Dotted/Dashed Lines

Hi All. Having a blast getting my first major work ready for publication with Dorico. I’ve stumbled across one thing that I can’t find a solution for, though. In keyboard music, it is not uncommon to use dashed or dotted lines to indicate where the left hand might change to the upper staff or vice versa (sample image attached).

I haven’t found a way to do this sort of thing in Dorico yet, nor can I find a topic here on the subject. Does it exist? If not, I’d suggest that it would be a useful addition.

Many thanks!

I agree this would definitely be a useful addition and it’s something we will add in due course. For the time being, if you can live with the line not being dotted, you can use a glissando line with its text hidden.

Thanks!

If you really need dotted lines you can use dotted slurs. You can make them straight by moving the curvature control points on top of the endpoints.

I was just wondering if I’d missed an update to this feature request. It has been more than a year since it was posted.

There hasn’t been an update to this issue, but there have been literally hundreds of updates to other issues - see the Version History. Lines will get their time, I’m sure, but in the meantime you’ll need to patient or find workarounds.

For drawing any kinds of lines - solid, dashed, or dotted - there an excellent (in my opinion) workaround that Marc Larcher suggested: using crescendo hairpin with ‘0’ aperture. You can modify the line’s length, direction, and style any way you need.
IB

Thank you, IgorBorodin for your tip.
Indeed, dashed lines is an expected feature, mostly for publishing of scores of contrapuntal keyboard music.
A glissando dashed line should be the solution, but adding the possibility to start the line or to end the line from our till a rest. See attached file.
Thanks by forehand to the Dorico staff.

Koenraad

As of Dorico 3 you can do this with Playing Techniques. Here, I’ve set up a Playing Technique that uses the following text: " " - yes, that’s simply a blank space.
It has a continuation line and duration line: “Dashed line (short) with terminal line)”
Then, having placed the Playing Technique, I’ve gone into Engrave mode and set the following properties:

If there’s a separate part layout you’ll certainly need to Edit > Propagate Properties from within Engrave mode, and there may be a little extra tweaking to do if the layout in the part is different to the score. That shouldn’t apply in contrapuntal keyboard music though!

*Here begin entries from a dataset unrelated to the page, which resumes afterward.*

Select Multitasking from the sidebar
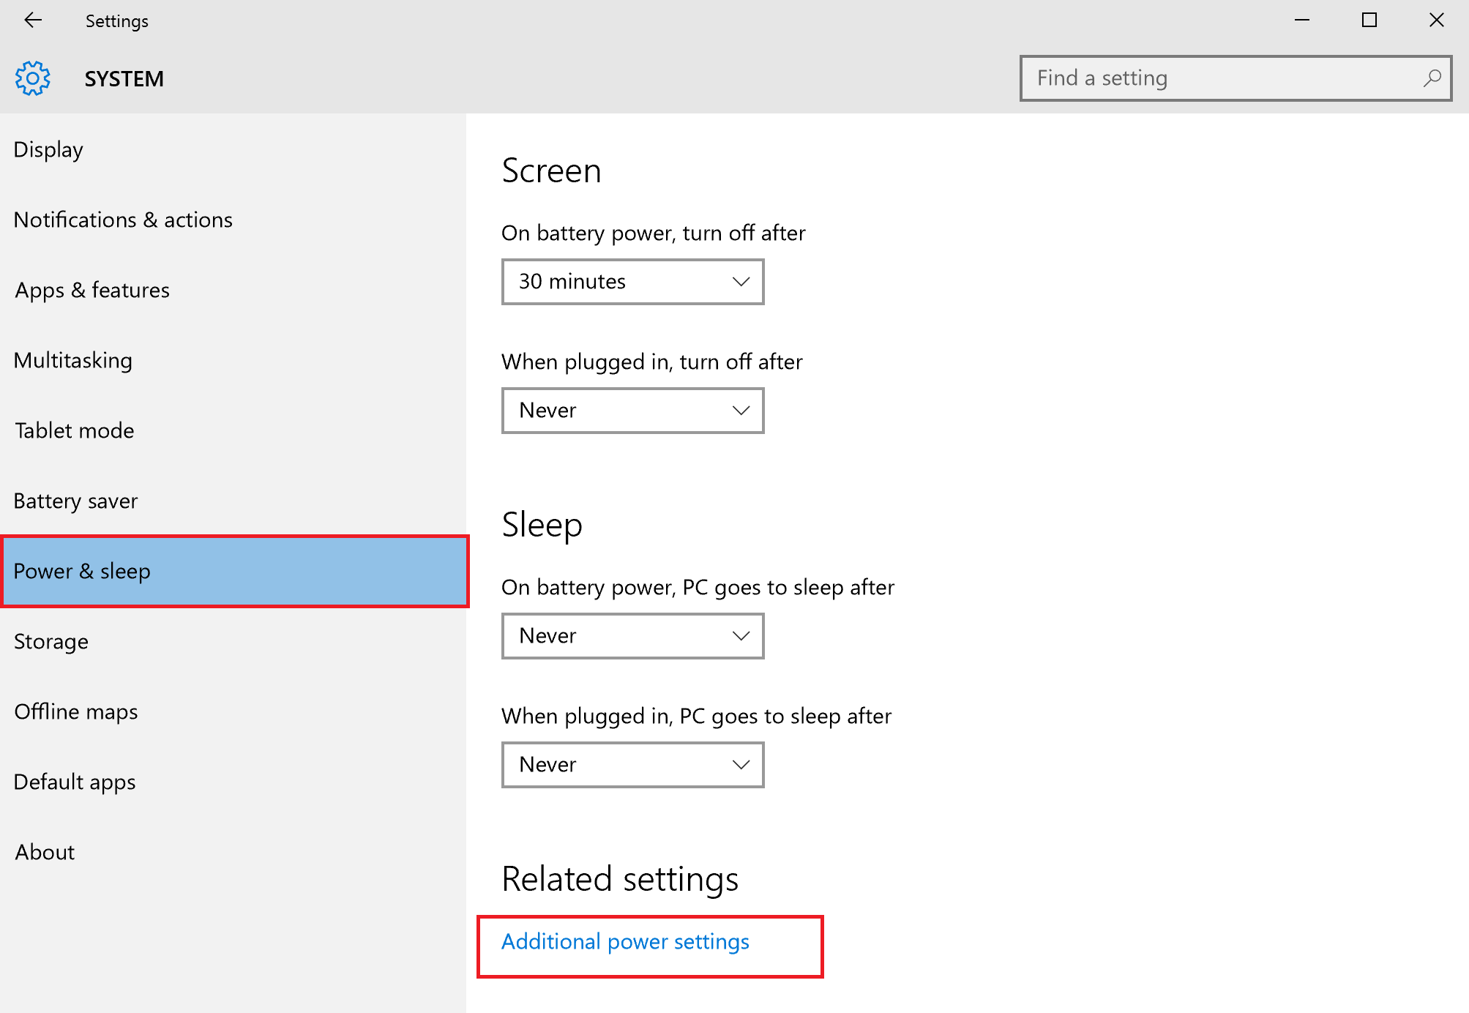1469x1013 pixels. (72, 359)
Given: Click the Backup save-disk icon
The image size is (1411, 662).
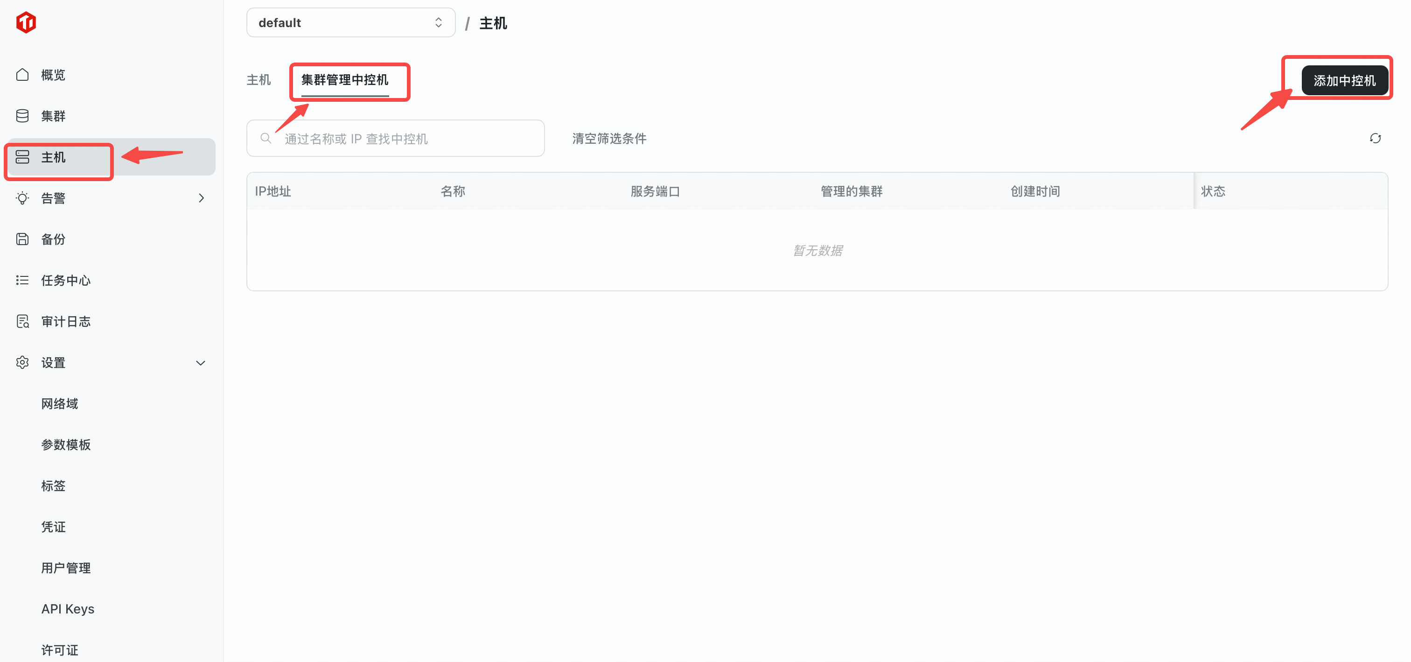Looking at the screenshot, I should tap(22, 239).

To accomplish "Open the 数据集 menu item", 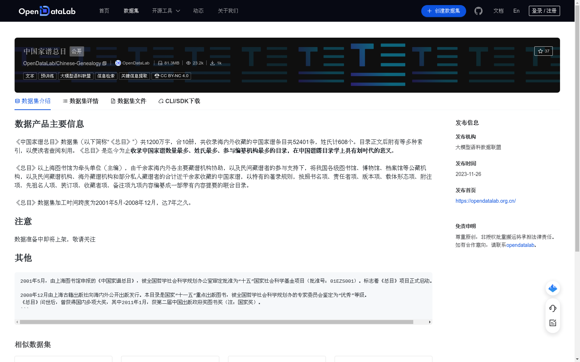I will tap(131, 11).
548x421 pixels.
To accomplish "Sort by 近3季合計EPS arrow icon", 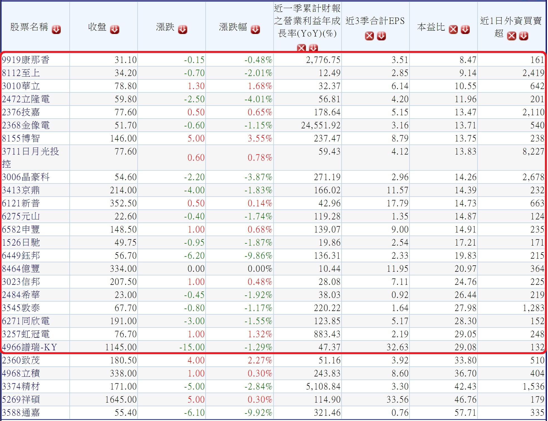I will click(381, 36).
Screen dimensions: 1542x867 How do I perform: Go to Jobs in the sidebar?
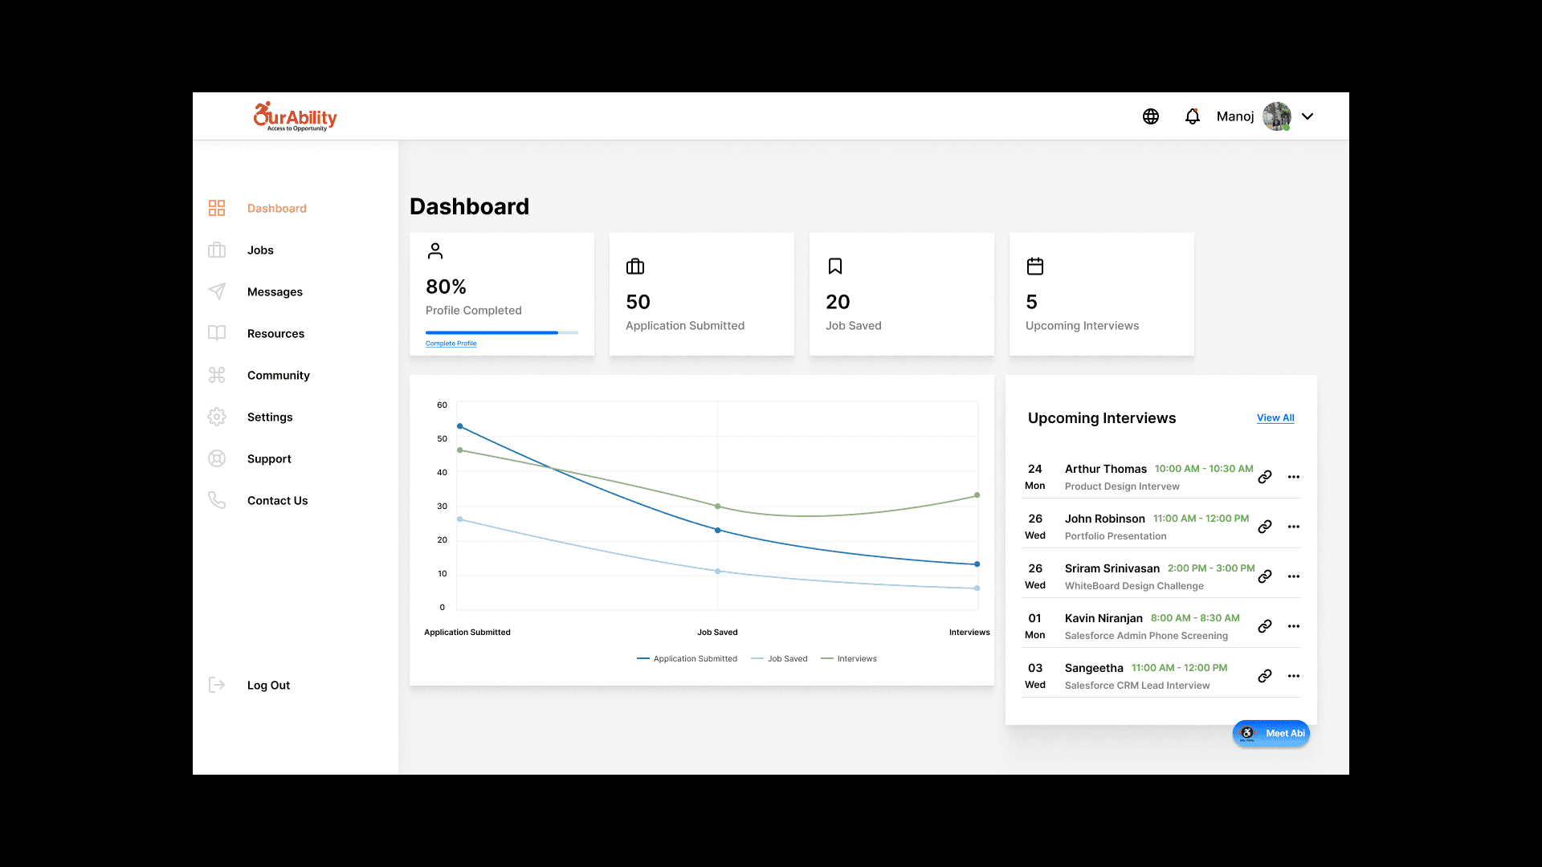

This issue is solved beyond hope with the new feature of Dorico 3.5 : “Line editor”
Wonderfull ! thanks to the Dorico staff.

Many thanks for this - the MS I’m working on is chock-full of these lines, and your instructions are a godsend! The one problem I’m having (bearing in mind that I’m using the Playing Techniques Editor for the first time) is that the popover command only worked once. Each time since, the command is ignored, although I’m selecting the correct text from the popover dropdown. Where could I have gone wrong? (Luckily, I can copy and paste the original as much as I like, so I’m not completely hamstrung.)

You’re reading information that’s 15 months old. Assuming you’re in 3.5, use Lines! Vastly preferable to Playing Techniques as you can set them to attach to noteheads.

Oh, wow - how did I not clock this?! Thank you! (At least I’ve learnt how to use the Editor, so my time wasn’t by any means wasted.)